Was sagen dir die Zahlen?
So gesehen könnte man jetzt erstmal nur wieder die Brücke zur Elektrotechnik schlagen: Kupfer hat einen kleinen Wärmewiderstand, würde also z.B. ein ganz normales Kabel in der E-Technik darstellen. Der Spannungsabfall (bzw. hier Temperaturabfall) wäre nur sehr gering. Luft hat einen großen Widerstand, d.h. sie entspräche einem hochohmigen elektrischen Widerstand mit großem Spannungs-(/Temperatur-)abfall - eben genau das, was man bei Dämmstoffen erreichen möchte: dünne Dämmstoffwand im Haus mit außen kalt und innen warm (große Temperaturdifferenz).
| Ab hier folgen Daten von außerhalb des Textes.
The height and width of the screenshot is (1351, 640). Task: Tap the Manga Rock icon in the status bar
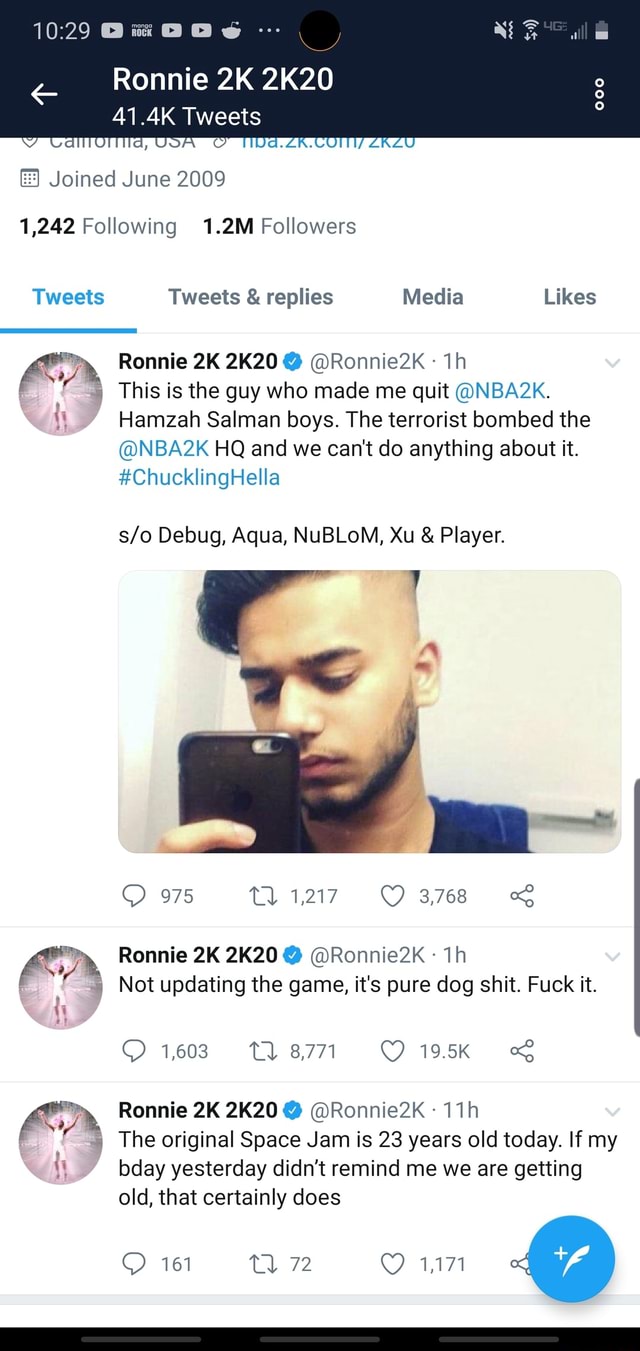point(141,30)
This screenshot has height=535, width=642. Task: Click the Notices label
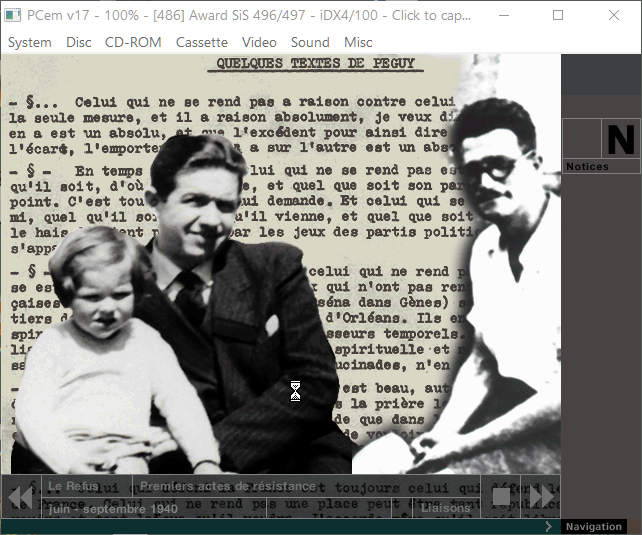(587, 167)
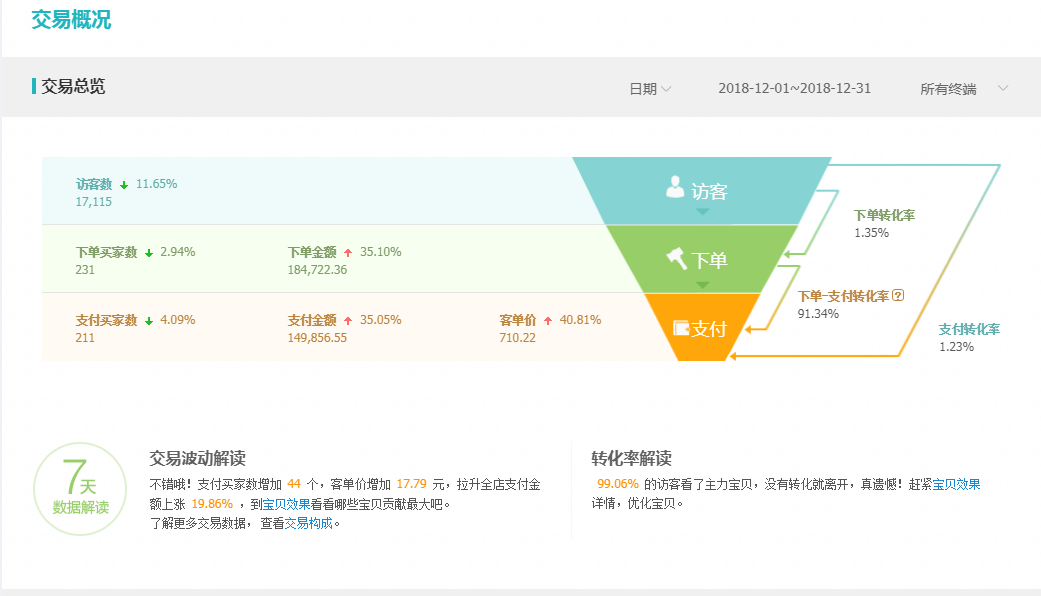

Mehr sagen diese Zahlen erstmal nicht, sie dienen lediglich dem Weiterrechnen.
Zum Teil habe ich versucht einige Antworten knapp zu halten, einfach um nicht zu sehr dein Gehirn zu fluten.
Wenn da also noch Fragen aufkommen, wie "das soll nochmal genauer und weiterführender erläutert werden", dann gib einfach Bescheid. Ggf werd ich auch mal dazu kommen Bildchen zu malen, die das vielleicht besser veranschaulichen. Einfach Bescheid geben!
Literatur gibt's dazu, glaub ich, sehr reichlich. Aber für Schüler wäre das meiste denke ich mal zu hochtrabend. Dass ich das so gut verstanden habe verdanke ich einem super Professor, der das richtig gut erklären konnte. An Büchern alleine wäre ich sicher auch gescheitert. Von daher empfehle ich dir: Belaste lieber meine Nerven!
Sollte dich das dennoch nicht abschrecken:
Die meisten Bücher laufen unter dem Begriff "Wärme- und Stoffübertragung" ("Stoffübertragung", weil auch bezüglich Diffusionsvorgängen lediglich ein paar Größen ausgetauscht werden müssen und man dann auch darauf alle Gleichungen anwenden kann). So zum Beispiel:
70€ Wärme- und Stoffübertragung, Springer
kA Grundlagen der Technischen Thermodynamik II. Wärmeübertragung, Wiley-VCH / Akademie Verlag
21€ Die Grundgesetze der Wärmeübertragung, Springer
und was für ganz mutige und wohlhabende:
200€ Grenzschicht-Theorie, Springer
Ggf selber nochmal suchen! Empfehlen könnte ich am ehesten das TTD II-Buch, nichtzuletzt weil's das einzige ist, was ich bisher in den Händen gehalten habe.